Challenge: Extraction Incomplete! [Archive]

View Full Version : Challenge: Extraction Incomplete!

Blitzkommando

Mar 27, 2008, 03:10 PM

That's the result you'll get if you try extracting all of the files from this 3,195 byte (3KB) 7zip. Oh, and for the record, if this had been sent uncompressed it would account for more internet traffic than the past decade of traffic over the internet with just one download.

The file (http://blitzkommando.com/storage/100EB.7z)

A small note about the file: Some browsers read 7zip files as raw text files. If it opens up in a new tab/window as garbled text you'll have to save the file to see the structure inside it.

It's just a bit of a fun game. Try getting people to extract some of the text files that the 7zip is compressing. Each one is 1GB and there are 1 trillion of them for a total of about 95 exabytes (or 100EB if you are doing a 1000 base system rather than 1024). Oh, and obviously don't try opening them in Notepad (or any text editor for that matter) you'll run out of memory really quickly and the program will crash as none are made to read 1 GB of text at once.

Randomness

Mar 27, 2008, 03:42 PM

Lol... 95 EXAbytes? If I'm correct, thats... 2^30 gigabytes right there. Over a billion. Wow.

AlexCraig

Mar 27, 2008, 04:04 PM

Get with Terrabytes, yo.

Wait... is Terrabyte > Exabyte?

[ This Message was edited by: AlexCraig on 2008-03-27 14:12 ]

Weeaboolits

Mar 27, 2008, 04:18 PM

No.

1000^1 k kilo
1000^2 M mega
1000^3 G giga
1000^4 T tera
1000^5 P peta
1000^6 E exa
1000^7 Z zetta
1000^8 Y yotta

[ This Message was edited by: Ronin_Cooper on 2008-03-27 14:19 ]

Randomness

Mar 27, 2008, 04:19 PM

On the subject of compression... if its possible to take a large amount of data and make it a small amount in a reversible process... why do we not have systems that don't need to uncompress it yet? Why not just build a processor for compressed data... make hard drive size limits a thing of the past, like the abacus?

Blitzkommando

Mar 27, 2008, 04:21 PM

On 2008-03-27 13:42, Randomness wrote:
Lol... 95 EXAbytes? If I'm correct, thats... 2^30 gigabytes right there. Over a billion. Wow.

Try 100^6 Gigabytes.

And no, It goes like this:

Gigabyte
Terabyte
Petabyte
Exabyte

Where each one is either 1024 of the previous or 1000 of the previous depending on how you are counting. (But to be bit-accurate it would be 1024)

On the subject of compression... if its possible to take a large amount of data and make it a small amount in a reversible process... why do we not have systems that don't need to uncompress it yet? Why not just build a processor for compressed data... make hard drive size limits a thing of the past, like the abacus?

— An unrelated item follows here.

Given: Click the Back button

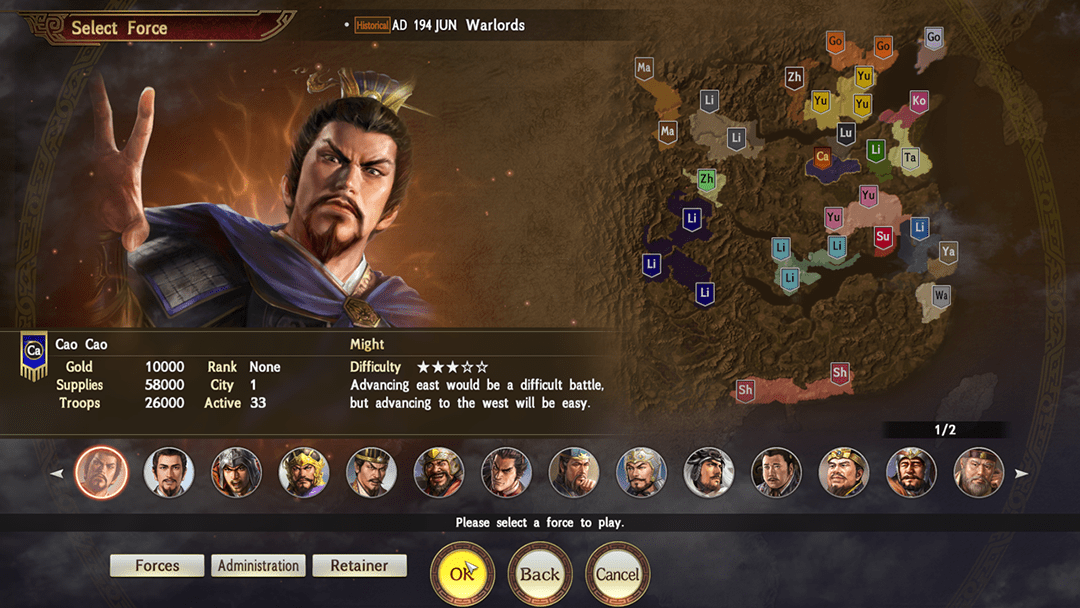Looking at the screenshot, I should pyautogui.click(x=540, y=574).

I used special files to do it. Compression uses algorithms to find identical data and removes the excess, duplicate data. Thus, my 1GB text file that I started with was essentially 1GB worth of 0's (or 1's, or any single value). That's why I was able to keep duplicating over and over and the only overhead was just keeping track of the number of duplicates. So, essentially, no practical value.

Also, you're thinking about it a bit backwards. Compression still requires that amount of storage for the data to be uncompressed. Which is why I said you can't have the whole thing uncompressed at once because there's more data there than is able to be stored on the entirety of the world's computers. Compression also inherently means you have to decompress the data as well, which takes additional time and processing thus making it inefficient. And most types of files don't do well with compression and lose key data (and thus lose quality). MP3, JPEG, WMA, WMV, ATRAC, etc. They all use compression to remove bits of the sound that shouldn't affect the sound up to a point. But if you keep compressing the file it becomes so horribly mangled, and is missing so much data, that it is no longer even worth using.

I'll try to give an example that's easy to see. MP3's are encoded using various methods and various bit rates (bit rate = number of bits (8 bits to a byte) processed each second). The lower the bit rate, the higher the compression, and the lower the quality and similarity to the original audio file. Hence, 320kbps (kilobits per second) is much higher quality and much closer to the original sound than what you often see for download at 128kbps. A close listener can easily distinguish between various compression settings and hear where the sound has become distorted.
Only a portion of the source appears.